Después de un año lo que queda son respuestas sin preguntas que necesitan del auxilio poético para no morir de vergüenza por lo que pasó en el salón azul y por lo que vendrá mañana cuando la hojarasca del miedo se asiente en nuestros pechos y lechos. Esas preguntas son retóricas, lo sé, pero no porque las respuestas sean obvias, sino porque se redactan como pócima para el espíritu en busca de una geografía nueva y libre de la corrupción de los caminos de ayer que nos tenían con frente marchita y vulnerable a cualquier soplo. ¿He sobrevivido para que aprenda a vivir?, ¿he sido nacionalizado por la cuarentena en la nación-exilio interino para recordar lo que significa regresar a casa?, ¿regresaremos todos juntos cuando la peste sea un mal recuerdo y la corrupción una sórdida pesadilla? El abismo insondable del confinamiento, el caer en el vacío de la soledad de la ciudad, la imposibilidad social de llenar con días vividos los meses pasados serán comprensibles solo en la región de la protesta, en la vigilia como muelle seguro de la dignidad, en el puente de los brazos como la esperanza con esperanzas de unirse en la distancia sin metros de por medio. ¿Dónde estará mi casa si no recupero al país que dejé en pausa?, ¿la encontraré junto al río sucio que sueña ser limpio, a la orilla del barranco donde lancé mis ausencias y presencias para que la sociología se pusiera a chambrear con sus vecinas o me estará esperando al borde de la noche más lóbrega para asustarme con su temible buuuuuu?, ¿se quedará sumergida en el pasado del que será mejor no hablar o surgirá en la mejor de las profecías colectivas sobre una utopía asible?, ¿dónde estará mi casa si todo lo demás ya no está?, ¿mi casa está dentro de mí y de los míos?, ¿es un sueño en el que la sueño?, ¿estará debajo de las nubes felinas que corren peligro o sobre los escombros del país que nunca debió ser lo que ha sido?

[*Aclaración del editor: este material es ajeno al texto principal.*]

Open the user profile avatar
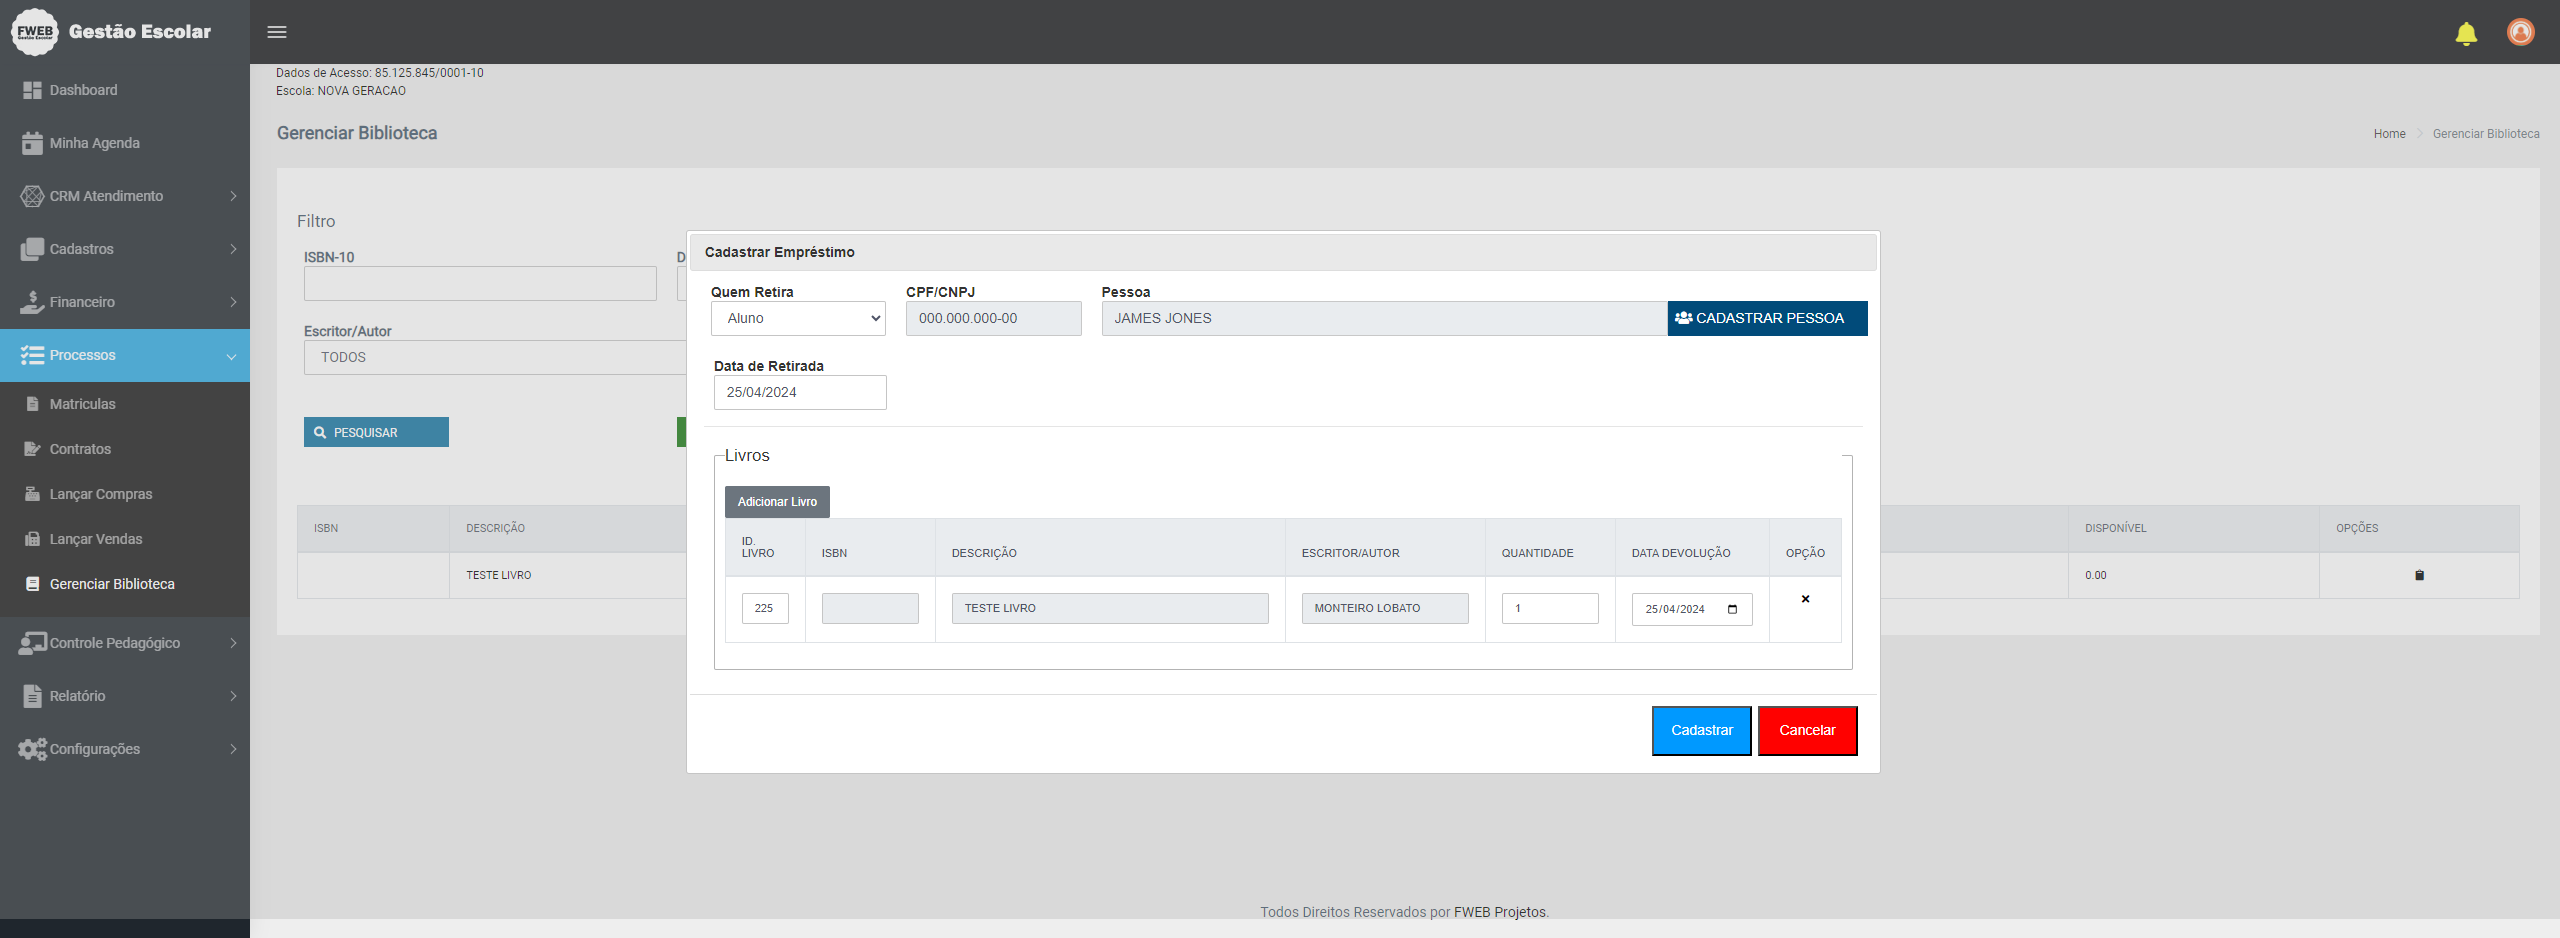 tap(2520, 32)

Esas preguntas deambulan en la territorialidad de la política, dentro de cuyas fronteras la cuarentena es un monstruo de dos cabezas, una buena y otra mala.

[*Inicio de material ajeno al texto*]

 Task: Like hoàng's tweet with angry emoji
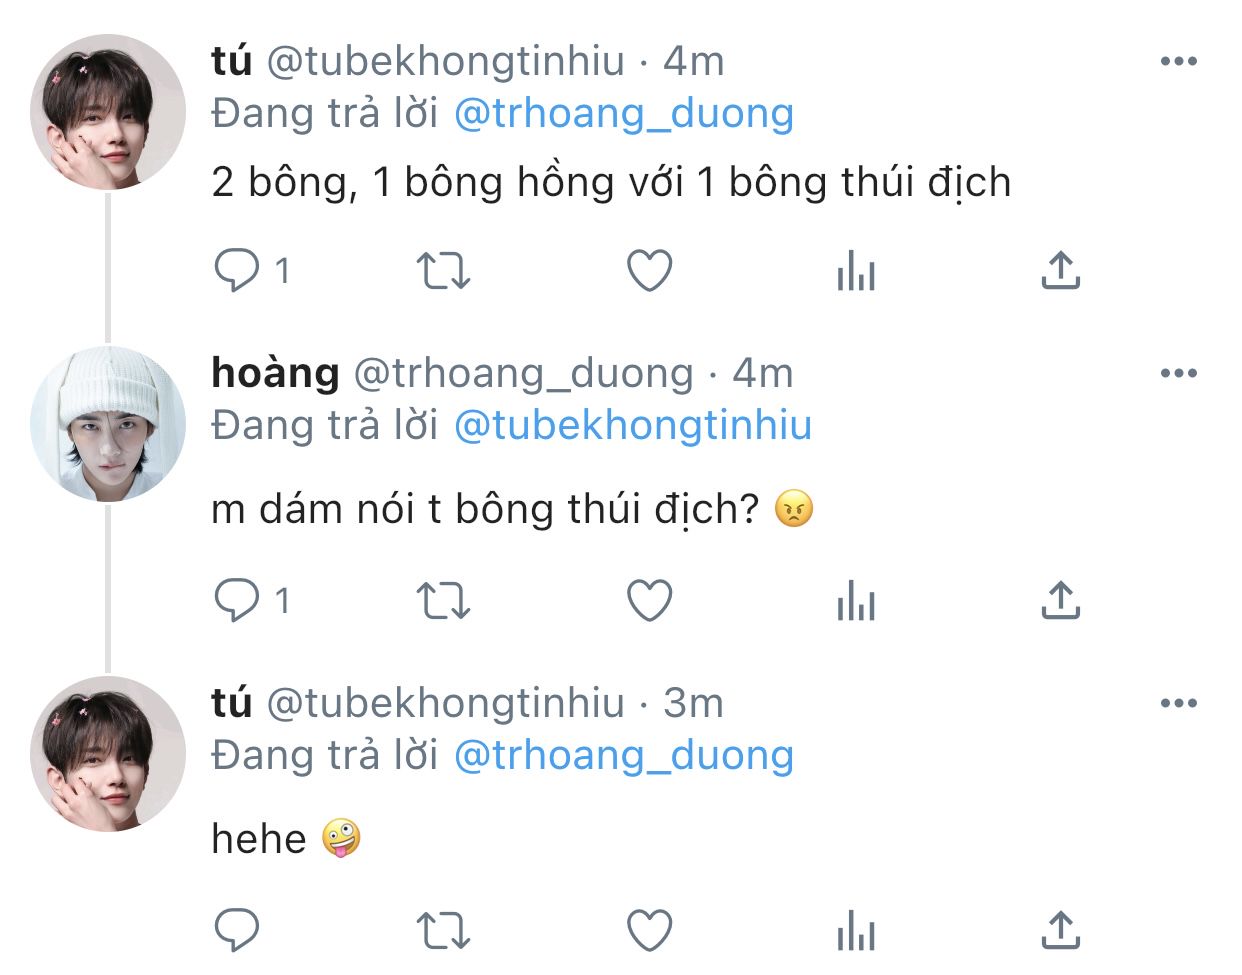point(649,600)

Fue necesaria la soledad ensimismada y ver las manos alejándose de los rostros para inventar otra noción de nación haciendo buen uso de la indignación que chisporroteaba al ver cómo la educación digital excluía a miles de jóvenes buenos y ver que el arraigo era convertido en nómada. Después de un año de cuarentena la nostalgia hierve en el caldo de la tristeza que siente la ausencia a pedazos y busca la presencia de los huesos reclamando el lecho. La cuarentena, como nación-exilio interino no colonizó al país gracias a que existe la casa-refugio como cuadernos de apuntes que no se los lleva el viento.

Antes de entrar en el pozo del confinamiento hice un inventario de lo que dejaba atrás, en las calles; cargué mi corazón de imágenes hermosas para no contar mi vida en meses, sino en paisajes, en caricias, en rostros infinitos en su querencia, nunca en estadísticas frías, sino en familias tibias; en tristezas compartidas y risas geométricas. La nueva biografía de mi pueblo pujando fuerte; fue necesario que oyera a los políticos de la patria para recordar que no tengo patrimonio y por tanto no tengo patria; no somos las amantes de esos políticos perversos, y, sin embargo, insisten en cogernos. La crisis que vivimos nos grita que ya no es fácil decir que fulano consiguió trabajo sin necesidad de una larga e inconclusa peregrinación a los almacenes; son tiempos duros que se pusieron más duros hasta para los corruptos que tienen la prodigiosa habilidad de enriquecerse en los países pobres; la cuarentenidad será una virtud que sembrará sospechas si no nos ponemos listos; la ciudad será nómada y el ciudadano sedentario. He regresado del confinamiento, quiero creer que estoy regresando con mi peor y mi mejor crónica anunciada; conozco de memoria el camino a casa, pero siempre me fascino al sentir el olor de mi flor y el sabor de mis hijos que se deshacen en caricias a la gatita blanca que ilumina nuestro tejado.

Reparto mi utopía a domicilio y me pagan con abrazos, no con monedas. El Salvador será el país de los abrazos y de los niños felices jugando con otros niños sin temor a lo invisible y la geografía no usará mascarillas como casetas migratorias.